Organizing a meetup for underrepresented people

I recently decided to put together a group for women in technology in Madison, where I live. The group is for designers, developers, and everyone in between, is all ages friendly, trans-inclusive, and open to people of any ability level. I wanted to create a safe space where we could help each other learn, mentor/teach others in our community, cowork, practice speaking in front of people, and help each other submit talks to conferences. 

A lot of people were sad that I wasn't holding it online like some of the other groups/events I've run (sorry, everyone!). I want you to have a place where you can do these things, too, so let's hook you up.

Why not just have the group open to everyone?

Most groups that exist are already geared toward everyone, so those spaces exist. Creating a meetup that is geared toward a specific marginalized group provides a safe space for those people. It gives them the space to get to know other people like them in the community to feel like they have people to lean on when they are experiencing issues that the community at large doesn't necessarily face. 

How do I find other groups in my area?

Check sites like meetup, ask on twitter and facebook, and ask people in the area. I'd also suggest talking to people in online groups like DevChix, PyLadies, SYSTERS, etc to see if anyone else in your area would be interested or has created something already. Some groups are nationwide/international, like Girl Develop It!, and may be able to refer you to a local group.

If you can't find anything, ask me on twitter - I may be able to hook you up with people near you.

Otherwise, start your own group!

But I don't know enough to start my own group!

The only thing you need to know about starting a group is how to send email. I started my group by emailing a handful of other women in my community and asking them if they'd be interested and all of them were! Ask on Facebook, Twitter, and any other place you think people may be interested.

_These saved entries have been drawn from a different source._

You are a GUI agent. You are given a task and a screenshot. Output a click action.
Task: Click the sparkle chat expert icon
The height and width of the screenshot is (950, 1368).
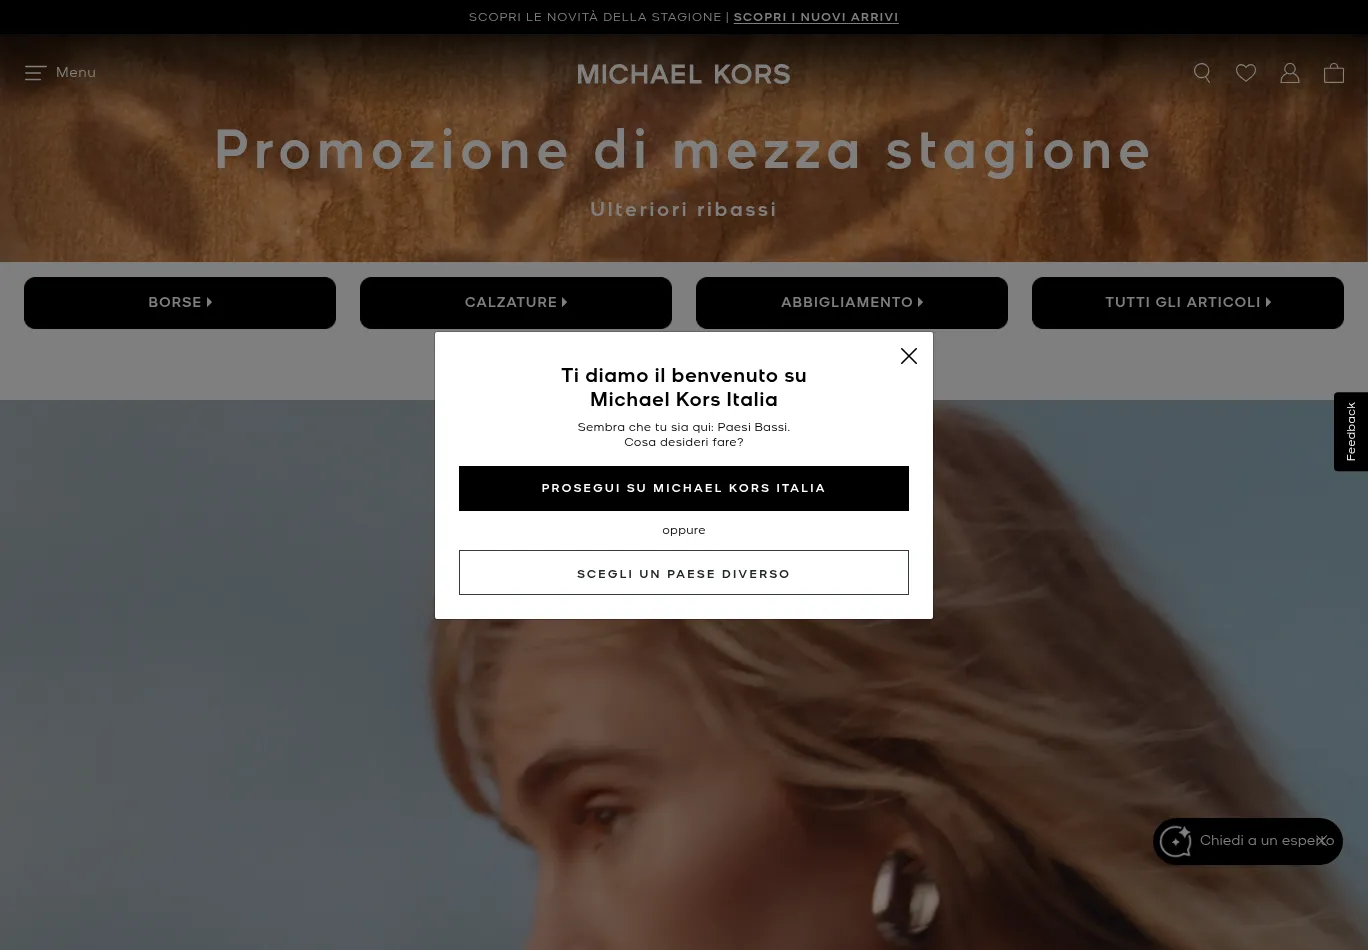click(x=1176, y=841)
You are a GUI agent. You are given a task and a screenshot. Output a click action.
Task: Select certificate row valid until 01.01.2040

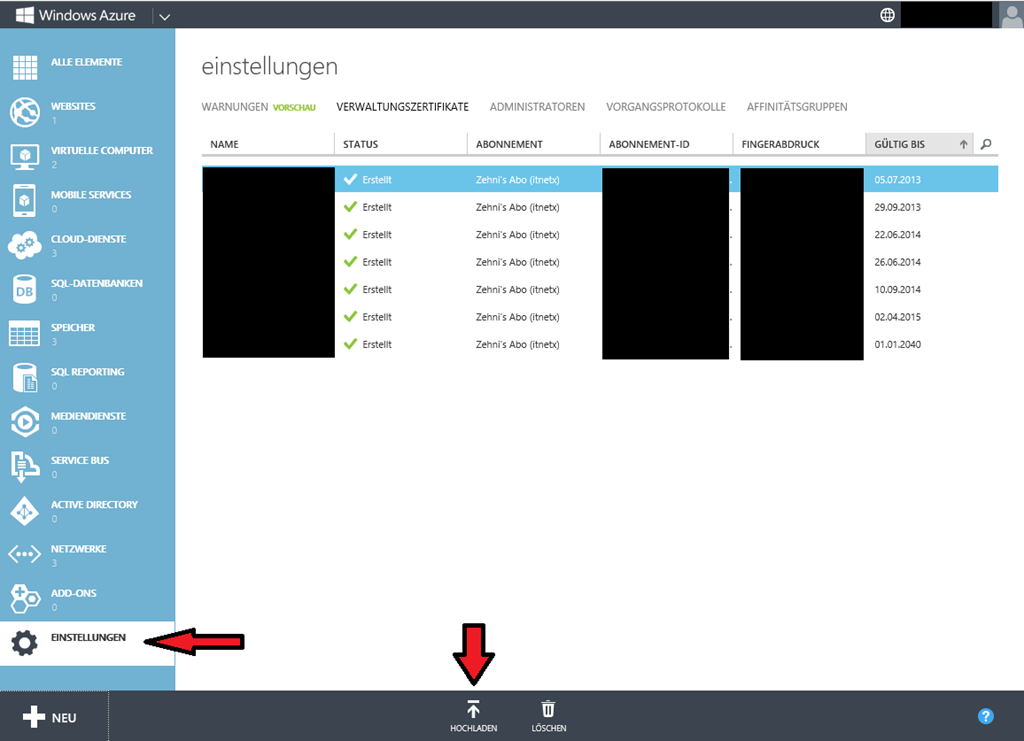tap(600, 344)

If live in an area where it is hard to find other people to attend, you can hold your meetings online. Start a discussion group (I personally prefer google groups, but there are many free and easy to manage ones online) to have ongoing discussions and set up a time each month to do a google hangout, skype call, or similar.

For groups meeting physically, find out if anyone needs special accomodations (ride sharing, child-friendly spaces, handicap accessible + handicap parking, quiet spaces, alcohol free venues, etc) so you can use those requirements to find an appropriate place to host the group.

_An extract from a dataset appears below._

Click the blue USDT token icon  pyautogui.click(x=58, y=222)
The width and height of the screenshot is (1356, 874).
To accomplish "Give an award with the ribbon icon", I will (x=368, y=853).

If you have few enough people, you may be able to get by just hosting a coworking session once a week/once a month. A friend of mine and I met once a week for a couple years this way - we'd meet at a coffee shop, talk about blog posts or books we'd read, help each other with code, and work on projects.

Next, decide on a location. Universities/colleges, coffee shops, restaurants, community spaces, and offices (especially of local tech companies!) tend to be very open to the idea of supporting groups that foster diversity in their communities. If you can't find a space for free, you can ask around to local businesses, non-profits, and larger tech companies to find out if anyone would be interested in sponsoring your group.

Then, decide on a date. Create a doodle and find out what days and times work best for everyone. Try to hold your group on the same day of the month (always on the 12th, always on the second Tuesday, etc).  

Finally, decide on the structure. Your first meeting you can talk about the kinds of things you would all like to see the group do. The things my group is focusing on include:

  • providing a safe space for people to ask questions
  • mentor or teach about the things that you know
  • help group members find mentors
  • practice speaking in front of a group (we hope to have at least one person do a presentation at each meeting)
  • help each other write proposals for conference talks and encourage each other to submit to them
  • share what we know with each other so we can all be better at what we do

You might consider setting up a website, a meetup group, social media accounts, or physically advertising your group in public spaces (like the message board at universities and coffee shops) or by contacting local tech companies.

Keep in mind

Ask the group to help you organize, whether it's sending out reminder emails/calendar invites, creating a schedule for people to speak, or just manning the doors to let people in.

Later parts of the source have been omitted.